After Franny is in her twenties, working in a hotel bar to pay off student loans, she meets an author she’s long admired. He is on the downside of his career, much older than she is, and he’s  mesmerized by Franny’s beauty and brains, and later, by the tumultuous story of her childhood, which includes a tragedy and secret she’s never overcome.


The story is irresistible to him, and soon he is turning her reality into his novel, called Commonwealth. The book, released to much acclaim, finds its way to Franny’s stepbrother Albie, who’s shocked to see his family’s troubles on the printed page.


But the telling of this story turns out to be a necessary unveiling. The early tragedy that’s followed them all is finally brought to light. The guilt the children felt is finally put to rest. Sometimes, Patchett seems to be saying, the battleground of our youth can turn once again to a meadow, given enough time. Given enough forgiveness.

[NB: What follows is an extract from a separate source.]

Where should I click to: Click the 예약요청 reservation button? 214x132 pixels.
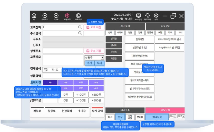point(157,117)
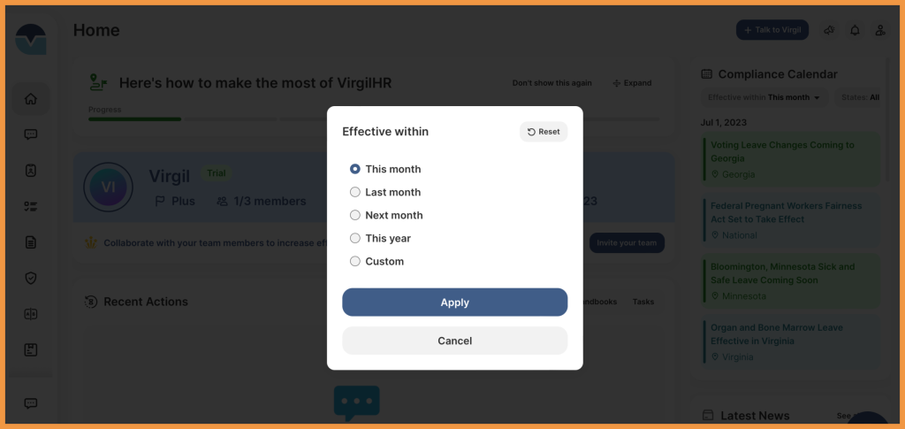Click the Cancel button

[x=455, y=341]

Commonwealth is a gripping, beautiful story, so honest it feels as if you’ve been invited in to witness their unraveling and coming together. The pain they feel seems so real you could hold it in your hand. But the love they have is just as remarkable, and that is the genius of this stunning novel.


Ann Patchett will be speaking at the Fayetteville Public Library on March 31, at 7pm. The event is free to attend. For more information, visit

Patchett is the author of seven novels and three books of non-fiction and has won numerous awards, including the PEN/Faulkner Award. She co-owns an independent bookstore, Parnassus Books in Nashville, Tennessee.